Inside A Cordless Soldering Station

There was a time when soldering stations were unusual in hobby labs. These days, inexpensive stations are everywhere. [Kerry Wong] looks at the TS1C station, which is tiny and cordless. As he points out, cordless irons are not new, but modern battery technology has made them much more practical. However, this iron doesn’t actually have a battery.

The iron has a large 750 Farad supercapacitor. This has advantages and disadvantages. On the plus side, a supercapacitor charges quickly and doesn’t get weaker with each charging cycle like a conventional battery. On the minus side, the large capacitor makes the unit bulky compared to normal irons. [Kerry] notes that it is ergonomic, though, and he felt comfortable holding it. Also, the supercapacitor limits the amount of charge available while soldering.

It is somewhat of a balance, though.
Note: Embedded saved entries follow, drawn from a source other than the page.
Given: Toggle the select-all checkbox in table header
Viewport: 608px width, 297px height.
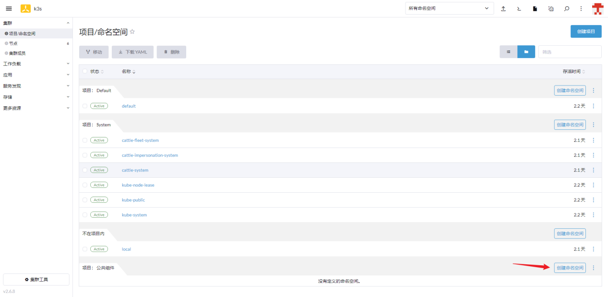Looking at the screenshot, I should [x=85, y=72].
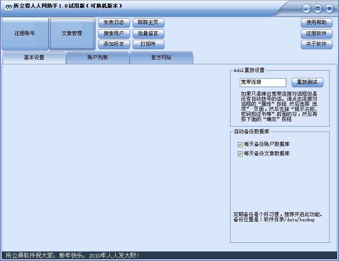Switch to the 官方网站 official website tab
The image size is (339, 261).
[161, 58]
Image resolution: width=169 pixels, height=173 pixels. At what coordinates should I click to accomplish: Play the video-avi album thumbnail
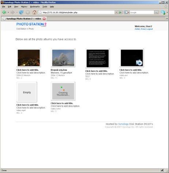coord(132,58)
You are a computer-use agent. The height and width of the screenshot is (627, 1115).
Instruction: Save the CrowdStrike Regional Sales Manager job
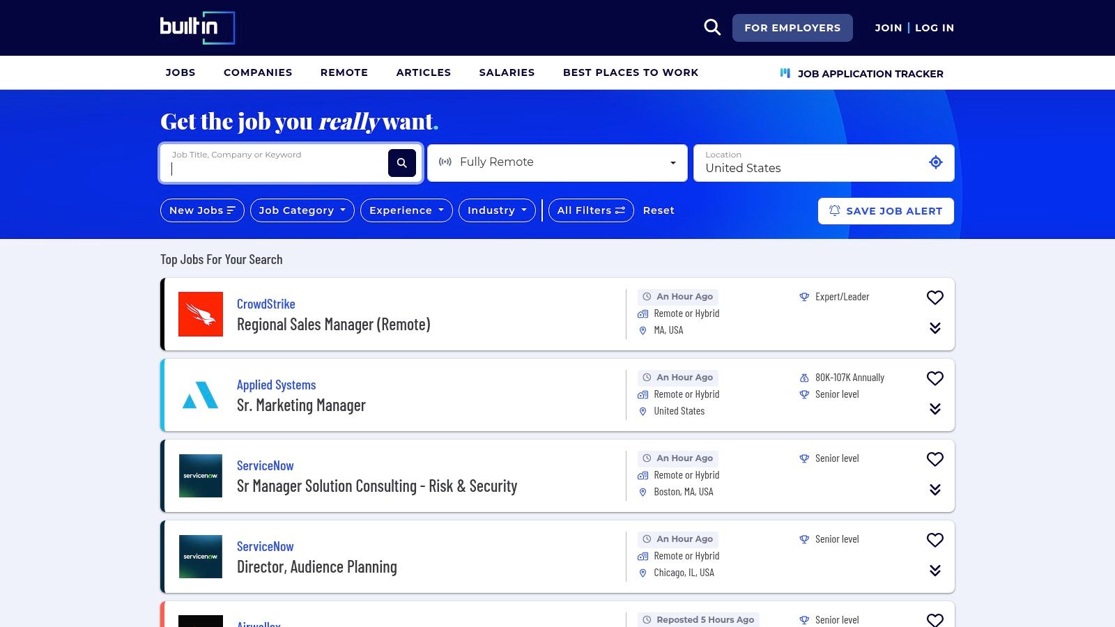935,297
If you want to take the iron and climb a tower, you might be very interested in a longer running time. But if you return the unit to the base every few minutes, the fast charging of the cap will compensate for the lower capacity, and you’ll probably never notice it go flat.

The iron itself doesn’t display any data. The display is on the base, meaning the devices must be paired via Bluetooth. It also requires a PD-enabled USB-C connection, so you can’t just wire it to a battery. You can plug a power supply right into the iron if you prefer, but you still can’t use a simple power connection.

Of course, you assume it does an adequate job of soldering. We wanted to see inside! And [Kerry] didn’t disappoint. If you want to see soldering, skip to about the 10-minute marker. The teardown starts at around 16 minutes.

Honestly, for the bench, we’d probably stick with a wired iron. You don’t always want a base and a PD power supply for a portable iron. But if you absolutely hate cords, this could be a reasonable answer. We’ve seen another review of this iron that didn’t like the plastic casings. Maybe it is like Jedi and lightsabers: you should just build your own.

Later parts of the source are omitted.